Strange Flesh is Olson's first book and, as he says in the interview below, some of the ideas came from prior work he has done. It's an amazing debut.
After graduating from Harvard, Olson worked in software engineering and investment banking but then decided to focus on emerging technlogy and virtual reality. He earned his master's degree from NYU's Interactive Technology Program. He has since served as an adjunct professor at IDP and taught classes in Massively Multiuser Media. He grew up in San Antonio but now lives in Los Angeles.
Let's start, literally, at the beginning. Why did you decide to dedicate the book to your parents? I did a double take when I saw that (no offense intended) because going in I didn't know a lot about what would happen in the book but I did know it involved teledildonics and some other lurid things. So let me ask also what they thought of the book?
Honestly I didn’t really feel like I had a choice. The gratitude I feel for a lifetime of their overwhelming love and support just demanded to be honored. Luckily, my parents are both avid readers and quite worldly people, so while I’m sure they found some of the material a little outré, it would take more than what’s depicted in my book to really shock them.
How would you describe to people what the book is about? I thought I would ask that since I'm sure you're not crazy about those who might describe it as sex and games.

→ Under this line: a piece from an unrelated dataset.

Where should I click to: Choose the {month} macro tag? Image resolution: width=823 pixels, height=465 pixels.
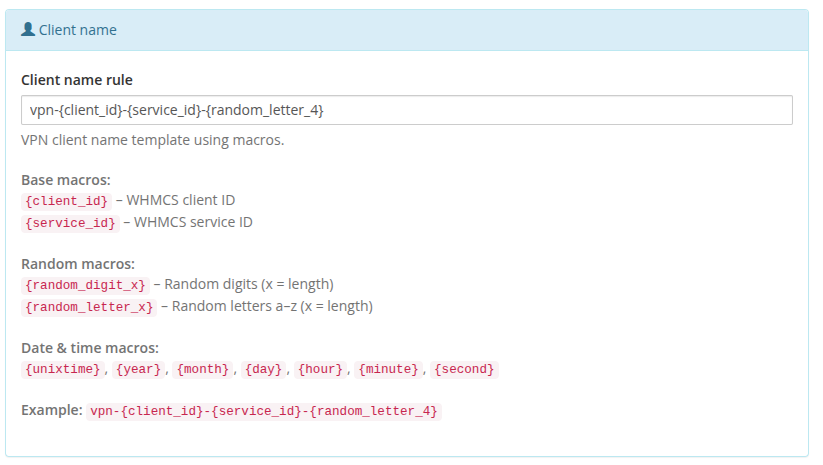pyautogui.click(x=204, y=370)
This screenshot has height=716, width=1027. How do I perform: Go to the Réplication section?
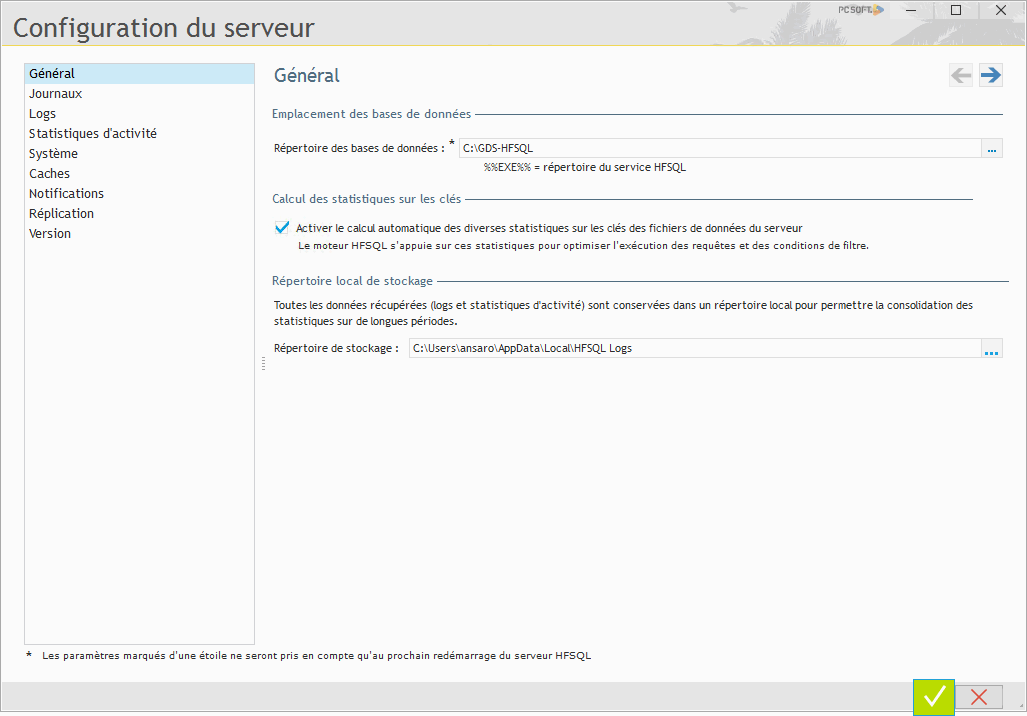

I tend to describe it as a sanguinary mystery concerning the dawning age of Neterosexuality. Since that often produces quizzical expressions, I can certainly see the appeal of the “sex & games” tag. Now, I wish we’d gone with something more like “Fifty Shades of Games.” In any case, since I finished it, I’ve really been amazed at how much of what a book is “about” gets manufactured in the reader’s mind.
How did the idea for this book develop?
As an adjunct professor at NYU’s Interactive Telecommunications Program, I’d been researching a non-fiction book proposal about virtual worlds. Of course, given the level of interest in the topic among technophiles, one of the chapters was going to have to be about teledildonics. Due to the pretty nascent state of the art, and since my graduate education was all about creating electromechanical devices, I couldn’t help but imagine how I would address “the problem.” Through some kind of alchemical quickening the “models” I was using in my mental design became characters about whom I couldn’t seem to stop thinking. I decided to spend “a month or two” pounding the keyboard to get the idea “out of my system.” But that only made it worse.